Co jest takiego dziwnego w tej sprawie? W końcu radczyni nagrała z ukrycia innego radcę, a nagrania miała wykorzystać do oskarżenia mężczyzny o mobbing, co można nazwać szantażem. Sędzia tak uzasadniał oddalenie apelacji kobiety:
Radca prawny jest zobowiązany dbać o godność zawodu, której naruszeniem jest m.in. podważenie zaufania do zawodu radcy. Nagrywanie przełożonego, będącego w dodatku innym radcą prawnym, jest niewątpliwie – już poprzez użycie tego rodzaju środków – zachowaniem podważającym zaufanie. Nie może być wątpliwości, że pod względem formalnym nagrywanie rozmów przez radcę stanowi naruszenie reguł deontologicznych w tym sensie, że jest po prostu bezprawne.

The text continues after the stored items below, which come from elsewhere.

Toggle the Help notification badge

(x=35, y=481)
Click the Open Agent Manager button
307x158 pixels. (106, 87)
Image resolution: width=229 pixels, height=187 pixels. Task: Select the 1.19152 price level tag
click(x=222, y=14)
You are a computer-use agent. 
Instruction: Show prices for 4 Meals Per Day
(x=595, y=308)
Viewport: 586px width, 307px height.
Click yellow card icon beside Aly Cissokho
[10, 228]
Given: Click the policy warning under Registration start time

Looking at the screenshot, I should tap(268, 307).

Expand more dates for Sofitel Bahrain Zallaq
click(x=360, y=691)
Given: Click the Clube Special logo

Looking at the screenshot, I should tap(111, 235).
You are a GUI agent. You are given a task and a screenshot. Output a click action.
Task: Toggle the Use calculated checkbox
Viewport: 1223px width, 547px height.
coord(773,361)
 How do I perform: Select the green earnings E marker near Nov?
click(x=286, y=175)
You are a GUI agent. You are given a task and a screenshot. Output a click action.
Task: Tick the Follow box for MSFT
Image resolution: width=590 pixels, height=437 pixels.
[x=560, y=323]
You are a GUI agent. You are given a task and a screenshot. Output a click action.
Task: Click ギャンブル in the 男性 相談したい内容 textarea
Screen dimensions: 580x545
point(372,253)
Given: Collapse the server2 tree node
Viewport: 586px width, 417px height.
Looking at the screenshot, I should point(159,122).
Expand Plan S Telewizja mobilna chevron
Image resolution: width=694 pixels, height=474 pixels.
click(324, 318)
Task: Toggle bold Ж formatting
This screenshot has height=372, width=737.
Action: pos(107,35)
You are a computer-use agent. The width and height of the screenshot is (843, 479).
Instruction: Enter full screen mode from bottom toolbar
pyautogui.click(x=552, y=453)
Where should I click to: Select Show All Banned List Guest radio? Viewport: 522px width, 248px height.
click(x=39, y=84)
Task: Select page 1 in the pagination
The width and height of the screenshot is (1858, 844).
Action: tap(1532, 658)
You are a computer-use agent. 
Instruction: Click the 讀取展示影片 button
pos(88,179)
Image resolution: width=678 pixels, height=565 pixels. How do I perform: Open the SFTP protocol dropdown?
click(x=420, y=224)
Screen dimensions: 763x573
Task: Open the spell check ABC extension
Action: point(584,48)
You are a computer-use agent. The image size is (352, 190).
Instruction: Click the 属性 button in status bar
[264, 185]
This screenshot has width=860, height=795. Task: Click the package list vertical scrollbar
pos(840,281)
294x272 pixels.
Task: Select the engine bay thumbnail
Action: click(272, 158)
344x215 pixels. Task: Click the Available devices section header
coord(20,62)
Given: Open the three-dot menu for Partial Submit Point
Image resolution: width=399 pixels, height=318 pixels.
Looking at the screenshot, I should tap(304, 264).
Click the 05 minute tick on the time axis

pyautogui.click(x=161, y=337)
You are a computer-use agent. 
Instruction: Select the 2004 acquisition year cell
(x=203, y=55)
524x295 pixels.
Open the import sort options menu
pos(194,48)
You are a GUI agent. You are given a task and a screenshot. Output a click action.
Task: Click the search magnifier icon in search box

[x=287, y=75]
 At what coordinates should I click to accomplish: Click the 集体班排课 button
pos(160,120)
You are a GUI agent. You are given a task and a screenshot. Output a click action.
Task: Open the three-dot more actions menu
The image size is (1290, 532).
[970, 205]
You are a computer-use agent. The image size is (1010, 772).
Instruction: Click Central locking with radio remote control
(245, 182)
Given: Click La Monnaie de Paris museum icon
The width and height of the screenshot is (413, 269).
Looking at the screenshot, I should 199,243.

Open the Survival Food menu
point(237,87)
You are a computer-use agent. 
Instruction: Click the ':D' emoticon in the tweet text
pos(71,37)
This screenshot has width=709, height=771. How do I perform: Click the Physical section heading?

Mobbing w Polsce ma się świetnie – próby udokumentowania tego zjawiska mogą przynieść same problemy
O ile jak najbardziej słuszne jest podejście, że fałszywe oskarżenia o mobbing i szantażowanie przełożonego takimi nagraniami są sprzeczne z zasadami etyki (nawet nie tylko tej zawodowej), o tyle nie rozumiem, dlaczego osią sporu stały się nagrania. Przecież wcale nietrudno sobie wyobrazić sytuację, w której przełożony faktycznie mobbinguje swoich pracowników, a jedynym dowodem w sprawie mogą być takie nagrywanie z ukrycia (no bo kto będzie mobbingował, wiedząc, że jest nagrywany?) Dlaczego podstawą w całej sprawie skoncentrowano się na tym, że kobieta nagrywała swojego szefa, a nie to, że (jak się okazało), oskarżenia o mobbing okazały się niesłuszne? W końcu bezpodstawne oskarżenie o przestępstwo (a mobbing jest przestępstwem) czy sam szantaż jest zachowaniem o wiele bardziej niegodnym, niż nagrywanie z ukrycia zachowań, które w ocenie kobiety były mobbingiem. Według sądu mężczyzna nie dopuścił się takiego zachowania.
Tym samym w kraju i społeczeństwie, w którym mobbing jest na porządku dziennym, najważniejszym problemem jest to, że pracownik podejmuje działania mające na celu ujawnienie tego procederu. Skoro głównym argumentem sądu było stwierdzenie, że nagrywanie innego radcy jest niezgodne z zasadami etyki, a wręcz bezprawne, co mają zrobić inni radcy prawni, którzy faktycznie są w pracy mobbingowani? Czy mają przejść nad tym do porządku dziennego, skoro próba udokumentowania tego skaże ich na problemy w samorządzie? Zamiast zachęcać ofiary do nagrywania takich praktyk, uznaje się, że to narusza dobra osobiste (rzekomego) sprawcy.